━━━ EXCERPTED PASSAGE

MANILA, Philippines—Central banks need to switch their focus from short-term crisis management to long-term efforts aimed at resuming sustainable and inclusive growth and crisis prevention.
This was one of the conclusions reached at a recent recent international forum of monetary regulators which urged policy makers around the world to expand their horizons from inflation control to protecting financial systems from market shocks.
At an online briefing, Bangko Sentral ng Pilipinas (BSP) Governor Benjamin Diokno said these insights emerged during the Reinventing Bretton Woods Committee (RBWC) research conference last month.
The conference had the theme “Shifting Gears, Changing Lanes: Central Banking in a Post-Covid Economic World” and was sponsored by the BSP.
“The major challenge for central banks is how to prevent the next crisis by creating an institutional setting that will enable us to deal with the next crisis,” Diokno said.
The research conference also pointed out that while central banks should continue to pay attention to price stability, there might be more risks to financial stability and that central banks should be prepared for the exit strategies of advanced economies.
The BSP International Research Conference is a biennial event that engages central bankers and leading experts from the academe in the discussion of emerging and pressing policy issues.
Speakers for the 2021 conference, the first to be co-hosted by the BSP and RBWC, included:
- Dr. Jakob Frenkel, chair of the Board of Trustees of the Group of Thirty and former governor of the Bank of Israel
- Former US Treasury Secretary Lawrence H. Summers
- James Bullard, president of the Federal Reserve Bank of St. Louis
The high-level conference discussed central banking and dealing with the enduring impact of COVID-19, new monetary policy era for emerging markets, forecasting future crises and payment innovation, financial inclusion and financial stability risks.
It also tackled monetary sovereignty and the path towards digitalization of money, central banking in a post-COVID economic world, climate change risk as a redefining issue for financial stability, and the global economy post-COVID.
RBWC is a non-profit organization that orchestrates an open and cross-national dialogue among high-level stakeholders committed to promoting a stable global financial architecture and helping key institutions prepare for changes in the economic landscape.

━━━━━━
━━━ DATA EXTRACTS

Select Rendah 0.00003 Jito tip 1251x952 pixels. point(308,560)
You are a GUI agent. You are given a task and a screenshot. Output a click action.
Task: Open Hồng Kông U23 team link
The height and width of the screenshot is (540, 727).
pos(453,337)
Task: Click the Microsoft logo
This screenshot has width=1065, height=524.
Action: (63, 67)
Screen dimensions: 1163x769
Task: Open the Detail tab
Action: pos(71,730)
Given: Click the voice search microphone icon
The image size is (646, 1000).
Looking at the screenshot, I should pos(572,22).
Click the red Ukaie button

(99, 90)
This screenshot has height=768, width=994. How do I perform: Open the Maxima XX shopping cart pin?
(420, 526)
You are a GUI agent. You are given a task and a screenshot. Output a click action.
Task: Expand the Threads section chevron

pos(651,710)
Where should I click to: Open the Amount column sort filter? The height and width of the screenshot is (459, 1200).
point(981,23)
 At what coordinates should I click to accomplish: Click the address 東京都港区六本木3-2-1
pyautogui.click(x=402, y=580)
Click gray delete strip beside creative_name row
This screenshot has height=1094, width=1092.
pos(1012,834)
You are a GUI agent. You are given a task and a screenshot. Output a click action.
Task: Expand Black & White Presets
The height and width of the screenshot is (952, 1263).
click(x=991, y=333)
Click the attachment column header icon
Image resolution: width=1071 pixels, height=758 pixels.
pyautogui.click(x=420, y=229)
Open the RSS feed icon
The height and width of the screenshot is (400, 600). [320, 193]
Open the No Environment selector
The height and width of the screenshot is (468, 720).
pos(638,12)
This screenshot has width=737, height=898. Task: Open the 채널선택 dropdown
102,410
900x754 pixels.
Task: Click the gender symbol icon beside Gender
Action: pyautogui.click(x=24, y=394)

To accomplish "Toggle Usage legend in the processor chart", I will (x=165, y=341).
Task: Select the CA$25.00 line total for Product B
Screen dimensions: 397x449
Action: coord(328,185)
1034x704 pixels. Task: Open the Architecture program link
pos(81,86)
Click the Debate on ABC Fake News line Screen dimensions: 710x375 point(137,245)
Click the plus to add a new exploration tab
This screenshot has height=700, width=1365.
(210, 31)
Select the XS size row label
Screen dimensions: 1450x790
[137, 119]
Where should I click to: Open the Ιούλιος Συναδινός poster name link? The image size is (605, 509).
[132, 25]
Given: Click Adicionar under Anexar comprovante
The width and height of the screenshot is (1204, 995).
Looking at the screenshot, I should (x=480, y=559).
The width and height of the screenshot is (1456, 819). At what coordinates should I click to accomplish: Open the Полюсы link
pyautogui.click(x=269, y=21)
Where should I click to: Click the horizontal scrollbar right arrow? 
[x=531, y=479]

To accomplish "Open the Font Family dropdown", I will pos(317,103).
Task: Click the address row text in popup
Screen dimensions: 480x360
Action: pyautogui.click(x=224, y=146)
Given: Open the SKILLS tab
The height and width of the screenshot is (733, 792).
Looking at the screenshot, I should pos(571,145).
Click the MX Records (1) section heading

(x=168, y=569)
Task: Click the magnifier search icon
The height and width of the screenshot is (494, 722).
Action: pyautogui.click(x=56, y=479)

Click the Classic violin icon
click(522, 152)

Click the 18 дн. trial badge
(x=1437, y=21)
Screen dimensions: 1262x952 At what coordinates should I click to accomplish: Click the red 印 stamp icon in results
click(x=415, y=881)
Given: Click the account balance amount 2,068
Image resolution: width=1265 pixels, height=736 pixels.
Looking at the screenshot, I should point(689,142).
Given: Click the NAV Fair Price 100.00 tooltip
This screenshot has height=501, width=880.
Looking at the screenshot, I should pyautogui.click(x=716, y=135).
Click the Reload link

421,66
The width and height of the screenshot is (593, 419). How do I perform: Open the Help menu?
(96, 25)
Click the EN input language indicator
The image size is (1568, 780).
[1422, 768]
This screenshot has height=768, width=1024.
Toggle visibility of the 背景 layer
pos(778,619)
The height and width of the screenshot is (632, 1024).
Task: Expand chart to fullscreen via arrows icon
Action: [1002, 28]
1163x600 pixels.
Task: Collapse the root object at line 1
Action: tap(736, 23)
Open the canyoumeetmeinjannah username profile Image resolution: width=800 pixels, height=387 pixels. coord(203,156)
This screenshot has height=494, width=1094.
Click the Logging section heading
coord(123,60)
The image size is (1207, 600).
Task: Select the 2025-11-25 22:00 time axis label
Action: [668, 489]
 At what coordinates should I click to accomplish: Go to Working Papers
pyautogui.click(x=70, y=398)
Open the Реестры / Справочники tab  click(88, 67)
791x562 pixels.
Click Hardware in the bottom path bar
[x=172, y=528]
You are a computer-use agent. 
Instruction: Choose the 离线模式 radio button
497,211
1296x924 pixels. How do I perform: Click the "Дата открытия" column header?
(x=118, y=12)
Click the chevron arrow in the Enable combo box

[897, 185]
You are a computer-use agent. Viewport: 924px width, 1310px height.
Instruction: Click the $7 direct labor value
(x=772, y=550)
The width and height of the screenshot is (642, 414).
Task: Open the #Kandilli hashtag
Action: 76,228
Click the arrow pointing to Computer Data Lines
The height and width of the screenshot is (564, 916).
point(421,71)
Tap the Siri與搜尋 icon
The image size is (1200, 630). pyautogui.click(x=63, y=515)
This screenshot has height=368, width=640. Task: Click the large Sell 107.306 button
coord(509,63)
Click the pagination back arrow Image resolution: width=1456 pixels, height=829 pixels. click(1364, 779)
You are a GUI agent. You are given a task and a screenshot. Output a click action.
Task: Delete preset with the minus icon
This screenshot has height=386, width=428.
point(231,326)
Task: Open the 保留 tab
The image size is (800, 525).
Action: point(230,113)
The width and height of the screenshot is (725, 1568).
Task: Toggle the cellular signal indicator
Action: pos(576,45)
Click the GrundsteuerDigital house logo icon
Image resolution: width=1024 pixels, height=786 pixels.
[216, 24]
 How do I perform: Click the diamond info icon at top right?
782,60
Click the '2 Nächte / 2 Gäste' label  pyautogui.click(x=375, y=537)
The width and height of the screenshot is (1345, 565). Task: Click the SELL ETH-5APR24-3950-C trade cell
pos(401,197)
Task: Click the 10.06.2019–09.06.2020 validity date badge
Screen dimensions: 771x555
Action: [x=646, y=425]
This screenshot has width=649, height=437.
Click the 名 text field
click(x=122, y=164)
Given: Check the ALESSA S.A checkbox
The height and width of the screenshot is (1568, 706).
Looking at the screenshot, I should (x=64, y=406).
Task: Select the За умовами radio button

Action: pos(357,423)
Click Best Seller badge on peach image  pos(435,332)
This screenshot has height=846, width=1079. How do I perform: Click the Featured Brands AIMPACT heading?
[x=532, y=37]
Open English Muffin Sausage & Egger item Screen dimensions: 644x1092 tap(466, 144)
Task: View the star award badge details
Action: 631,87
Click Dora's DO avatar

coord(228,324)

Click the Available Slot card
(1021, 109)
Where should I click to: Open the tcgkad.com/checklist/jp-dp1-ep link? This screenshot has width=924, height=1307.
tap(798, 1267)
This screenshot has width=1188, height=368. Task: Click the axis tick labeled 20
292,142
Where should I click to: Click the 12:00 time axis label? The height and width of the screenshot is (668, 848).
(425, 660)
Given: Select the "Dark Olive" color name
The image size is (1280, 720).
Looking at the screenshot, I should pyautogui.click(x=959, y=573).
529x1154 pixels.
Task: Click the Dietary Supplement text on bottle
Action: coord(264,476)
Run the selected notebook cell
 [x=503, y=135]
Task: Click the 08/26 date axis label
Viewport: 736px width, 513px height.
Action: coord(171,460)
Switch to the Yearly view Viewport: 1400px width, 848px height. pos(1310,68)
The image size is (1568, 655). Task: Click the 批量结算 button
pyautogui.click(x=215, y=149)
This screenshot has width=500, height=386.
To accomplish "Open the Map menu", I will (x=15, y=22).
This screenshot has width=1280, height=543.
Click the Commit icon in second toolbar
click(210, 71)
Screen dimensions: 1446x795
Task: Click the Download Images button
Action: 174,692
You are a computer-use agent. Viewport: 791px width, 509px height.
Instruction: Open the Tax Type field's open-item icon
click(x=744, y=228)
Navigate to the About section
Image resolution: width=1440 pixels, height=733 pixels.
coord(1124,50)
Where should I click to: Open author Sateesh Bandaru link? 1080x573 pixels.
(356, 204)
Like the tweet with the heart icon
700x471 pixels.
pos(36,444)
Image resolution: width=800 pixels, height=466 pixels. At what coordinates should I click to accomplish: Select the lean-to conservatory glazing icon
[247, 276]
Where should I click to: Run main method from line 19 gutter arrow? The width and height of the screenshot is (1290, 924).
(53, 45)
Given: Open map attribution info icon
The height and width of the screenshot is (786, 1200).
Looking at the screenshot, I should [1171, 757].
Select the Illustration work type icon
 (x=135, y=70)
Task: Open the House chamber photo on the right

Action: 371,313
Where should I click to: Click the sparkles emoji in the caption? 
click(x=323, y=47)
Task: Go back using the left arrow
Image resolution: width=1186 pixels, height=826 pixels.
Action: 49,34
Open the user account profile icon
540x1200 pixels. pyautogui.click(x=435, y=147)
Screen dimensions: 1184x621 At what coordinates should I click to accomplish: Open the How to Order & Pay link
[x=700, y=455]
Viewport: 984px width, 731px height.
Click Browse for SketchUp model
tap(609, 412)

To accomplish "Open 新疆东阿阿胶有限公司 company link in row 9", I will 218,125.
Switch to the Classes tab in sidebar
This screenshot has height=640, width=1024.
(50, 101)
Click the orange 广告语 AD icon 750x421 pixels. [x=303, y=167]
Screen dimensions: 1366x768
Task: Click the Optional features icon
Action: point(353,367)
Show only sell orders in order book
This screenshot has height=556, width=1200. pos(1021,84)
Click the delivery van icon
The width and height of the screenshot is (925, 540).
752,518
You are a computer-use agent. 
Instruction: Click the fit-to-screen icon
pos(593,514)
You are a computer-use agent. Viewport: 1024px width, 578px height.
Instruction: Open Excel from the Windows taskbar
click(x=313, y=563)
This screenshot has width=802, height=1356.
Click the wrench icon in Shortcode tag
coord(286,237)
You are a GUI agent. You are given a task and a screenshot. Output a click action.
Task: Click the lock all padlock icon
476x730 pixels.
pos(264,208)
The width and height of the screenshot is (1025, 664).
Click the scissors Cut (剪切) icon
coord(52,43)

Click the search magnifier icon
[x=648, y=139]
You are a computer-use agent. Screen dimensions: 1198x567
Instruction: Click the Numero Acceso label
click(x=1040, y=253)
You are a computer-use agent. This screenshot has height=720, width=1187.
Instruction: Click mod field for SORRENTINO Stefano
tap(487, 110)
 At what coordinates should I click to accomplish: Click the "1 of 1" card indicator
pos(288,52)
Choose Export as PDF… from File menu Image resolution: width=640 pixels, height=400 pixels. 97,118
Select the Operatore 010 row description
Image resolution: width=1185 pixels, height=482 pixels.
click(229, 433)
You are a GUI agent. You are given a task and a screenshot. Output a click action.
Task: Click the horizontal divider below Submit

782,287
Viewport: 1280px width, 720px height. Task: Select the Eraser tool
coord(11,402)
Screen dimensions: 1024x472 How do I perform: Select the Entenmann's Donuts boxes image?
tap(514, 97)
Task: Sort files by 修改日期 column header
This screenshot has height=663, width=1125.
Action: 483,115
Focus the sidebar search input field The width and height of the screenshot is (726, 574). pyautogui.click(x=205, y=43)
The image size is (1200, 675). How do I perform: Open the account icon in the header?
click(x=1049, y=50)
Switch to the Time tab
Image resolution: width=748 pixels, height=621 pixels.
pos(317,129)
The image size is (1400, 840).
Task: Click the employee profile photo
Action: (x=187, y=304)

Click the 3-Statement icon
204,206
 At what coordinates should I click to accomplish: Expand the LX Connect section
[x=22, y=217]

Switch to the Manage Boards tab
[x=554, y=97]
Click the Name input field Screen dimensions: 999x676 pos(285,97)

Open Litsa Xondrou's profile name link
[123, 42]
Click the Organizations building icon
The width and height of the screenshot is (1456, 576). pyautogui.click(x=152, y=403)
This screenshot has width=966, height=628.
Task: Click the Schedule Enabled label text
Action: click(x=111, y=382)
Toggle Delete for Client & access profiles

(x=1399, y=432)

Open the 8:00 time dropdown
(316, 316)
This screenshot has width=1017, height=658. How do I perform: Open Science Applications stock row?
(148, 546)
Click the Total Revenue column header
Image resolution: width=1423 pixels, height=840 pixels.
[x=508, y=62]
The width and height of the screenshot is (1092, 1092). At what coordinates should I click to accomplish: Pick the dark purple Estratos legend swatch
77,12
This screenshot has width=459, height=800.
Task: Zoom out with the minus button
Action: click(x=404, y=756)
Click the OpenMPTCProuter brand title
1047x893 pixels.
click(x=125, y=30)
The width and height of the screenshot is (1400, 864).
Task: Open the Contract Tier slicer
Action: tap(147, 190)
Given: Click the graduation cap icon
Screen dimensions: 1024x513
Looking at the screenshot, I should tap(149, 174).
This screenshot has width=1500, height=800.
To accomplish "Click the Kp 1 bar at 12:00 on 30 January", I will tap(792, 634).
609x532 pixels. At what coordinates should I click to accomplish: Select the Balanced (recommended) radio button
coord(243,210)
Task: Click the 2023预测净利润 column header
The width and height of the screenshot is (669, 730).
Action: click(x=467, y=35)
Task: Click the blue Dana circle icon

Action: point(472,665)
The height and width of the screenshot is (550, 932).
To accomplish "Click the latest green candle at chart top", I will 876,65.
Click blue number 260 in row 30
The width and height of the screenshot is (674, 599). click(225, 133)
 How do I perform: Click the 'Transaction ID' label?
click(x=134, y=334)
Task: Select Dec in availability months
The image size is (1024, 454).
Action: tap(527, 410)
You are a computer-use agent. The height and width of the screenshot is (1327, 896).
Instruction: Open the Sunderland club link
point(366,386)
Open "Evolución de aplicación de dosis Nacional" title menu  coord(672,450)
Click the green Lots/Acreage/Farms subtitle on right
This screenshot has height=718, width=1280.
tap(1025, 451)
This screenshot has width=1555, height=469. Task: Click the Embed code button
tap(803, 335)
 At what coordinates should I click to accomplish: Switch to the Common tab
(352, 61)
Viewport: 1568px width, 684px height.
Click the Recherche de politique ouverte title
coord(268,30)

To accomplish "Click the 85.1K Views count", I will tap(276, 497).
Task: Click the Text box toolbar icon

━━━━━━

:: TASKS TO PERFORM ::
1. According to the article on the central bank research conference, how often is the BSP International Research Conference held?
2. Return the portion of the central bank conference article from "The research conference" to "of advanced economies.".

:: TASK-BY-TASK RESULTS ::
1. It is a biennial event.

2.
The research conference also pointed out that while central banks should continue to pay attention to price stability, there might be more risks to financial stability and that central banks should be prepared for the exit strategies of advanced economies.